Your HDD is probably dead!

You can
1. Try TestDisk - but be very very careful with it - do LOTS of internet research before you execute anything with TestDisk.
OR
2. Contact a professional recovery service - but be prepared to shell out a lot of cash, especially if its something like damaged spindle/disk surface etc.

Was the data on the HDD backed up?


----------



## amjath (Apr 28, 2013)

Op did u try what top gear asked u to do. Just give it a shake bro, but don't drop it. Do u hear any noise from HDD. 

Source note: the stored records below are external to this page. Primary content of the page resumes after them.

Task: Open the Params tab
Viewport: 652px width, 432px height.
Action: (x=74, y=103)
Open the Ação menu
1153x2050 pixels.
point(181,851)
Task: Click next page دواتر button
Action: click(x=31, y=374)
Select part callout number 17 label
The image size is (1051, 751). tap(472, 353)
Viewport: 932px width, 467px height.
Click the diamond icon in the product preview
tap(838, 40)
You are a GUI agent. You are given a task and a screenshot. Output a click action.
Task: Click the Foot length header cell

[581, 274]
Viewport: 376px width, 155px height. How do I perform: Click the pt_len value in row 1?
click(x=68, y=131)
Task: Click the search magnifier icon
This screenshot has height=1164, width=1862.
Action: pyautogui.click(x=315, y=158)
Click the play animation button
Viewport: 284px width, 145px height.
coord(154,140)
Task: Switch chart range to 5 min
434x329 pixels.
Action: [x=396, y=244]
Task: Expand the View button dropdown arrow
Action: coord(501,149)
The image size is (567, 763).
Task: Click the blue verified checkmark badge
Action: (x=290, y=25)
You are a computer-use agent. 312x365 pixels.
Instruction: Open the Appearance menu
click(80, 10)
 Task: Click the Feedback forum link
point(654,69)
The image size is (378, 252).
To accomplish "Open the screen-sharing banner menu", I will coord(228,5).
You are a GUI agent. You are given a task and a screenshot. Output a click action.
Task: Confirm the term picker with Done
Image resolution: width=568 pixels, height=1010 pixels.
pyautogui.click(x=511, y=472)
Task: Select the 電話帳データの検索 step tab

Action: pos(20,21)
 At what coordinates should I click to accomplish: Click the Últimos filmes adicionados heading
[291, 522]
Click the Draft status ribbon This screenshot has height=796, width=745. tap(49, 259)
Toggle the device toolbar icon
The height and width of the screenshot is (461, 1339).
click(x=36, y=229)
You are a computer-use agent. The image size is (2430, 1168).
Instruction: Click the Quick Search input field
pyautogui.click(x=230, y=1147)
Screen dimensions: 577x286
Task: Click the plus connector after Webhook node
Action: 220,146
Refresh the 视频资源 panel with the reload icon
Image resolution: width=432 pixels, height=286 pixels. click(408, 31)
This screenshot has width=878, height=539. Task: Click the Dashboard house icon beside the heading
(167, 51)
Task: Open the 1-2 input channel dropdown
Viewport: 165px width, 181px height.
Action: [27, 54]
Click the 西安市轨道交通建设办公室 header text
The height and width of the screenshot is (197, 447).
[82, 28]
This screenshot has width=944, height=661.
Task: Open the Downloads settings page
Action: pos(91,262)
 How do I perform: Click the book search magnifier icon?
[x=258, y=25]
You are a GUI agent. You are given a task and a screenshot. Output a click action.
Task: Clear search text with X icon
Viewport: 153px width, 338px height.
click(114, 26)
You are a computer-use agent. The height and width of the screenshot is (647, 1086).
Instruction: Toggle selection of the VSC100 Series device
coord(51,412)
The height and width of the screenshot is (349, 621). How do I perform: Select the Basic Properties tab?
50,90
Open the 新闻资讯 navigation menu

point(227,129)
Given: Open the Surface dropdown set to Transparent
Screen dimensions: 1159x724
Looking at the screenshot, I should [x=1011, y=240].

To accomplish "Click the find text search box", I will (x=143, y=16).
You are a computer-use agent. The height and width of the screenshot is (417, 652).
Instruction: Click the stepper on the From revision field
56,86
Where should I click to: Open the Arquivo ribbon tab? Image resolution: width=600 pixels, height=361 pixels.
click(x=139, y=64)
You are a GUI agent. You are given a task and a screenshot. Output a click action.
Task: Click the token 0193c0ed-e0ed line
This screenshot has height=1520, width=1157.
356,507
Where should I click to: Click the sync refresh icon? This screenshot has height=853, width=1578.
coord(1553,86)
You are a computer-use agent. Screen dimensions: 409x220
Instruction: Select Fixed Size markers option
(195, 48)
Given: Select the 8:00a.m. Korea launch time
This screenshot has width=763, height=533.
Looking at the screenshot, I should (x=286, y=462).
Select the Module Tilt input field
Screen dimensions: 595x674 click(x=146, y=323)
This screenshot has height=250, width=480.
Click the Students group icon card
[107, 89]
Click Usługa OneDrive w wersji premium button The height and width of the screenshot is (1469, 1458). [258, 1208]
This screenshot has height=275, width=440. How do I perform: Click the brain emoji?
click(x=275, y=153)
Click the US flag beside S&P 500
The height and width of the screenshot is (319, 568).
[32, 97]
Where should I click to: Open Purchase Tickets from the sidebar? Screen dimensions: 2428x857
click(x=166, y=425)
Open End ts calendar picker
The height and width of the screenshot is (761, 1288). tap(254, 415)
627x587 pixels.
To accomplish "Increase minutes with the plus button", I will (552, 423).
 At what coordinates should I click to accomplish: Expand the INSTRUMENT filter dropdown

Turn on ur PC and feel whether the HDD is spinning or not


----------



## Flash (Apr 28, 2013)

Sometimes, the damaged power/data cords are the culprits. 
Check that too!


----------



## topgear (Apr 29, 2013)

Op checked the HDD on another pc .. I think that should at-least eliminate the possibility of bad cables.


----------



## Mario (Apr 29, 2013)

But he already tried in another system, isn't it? His friend who tried "master-slave"?


----------



## makwanamilan96 (Apr 29, 2013)

Mario said:


> Your HDD is probably dead!
> 
> You can
> 1. Try TestDisk - but be very very careful with it - do LOTS of internet research before you execute anything with TestDisk.
> ...



1.i will Try TestDisk if i come to know what it is and i can do or not .
2. Mario bro ,in hard disk data is not so much important ,but i would like if i get my 4 year collection of movies,os,tools and songs back..
but today my goal is to get it working ,data is not required



amjath said:


> Op did u try what top gear asked u to do. Just give it a shake bro, but don't drop it. Do u hear any noise from HDD.
> 
> Turn on ur PC and feel whether the HDD is spinning or not



when i shake it i got noise..yes slow noise. but yes i am getting it



Gearbox said:


> Sometimes, the damaged power/data cords are the culprits.
> Check that too!



Did it.



topgear said:


> Op checked the HDD on another pc .. I think that should at-least eliminate the possibility of bad cables.


did it already...my friend also tried master slave on another system .but same.


----------



## Mario (Apr 30, 2013)

makwanamilan96 said:


> 1.i will Try TestDisk if i come to know what it is and i can do or not .



TestDisk - CGSecurity


----------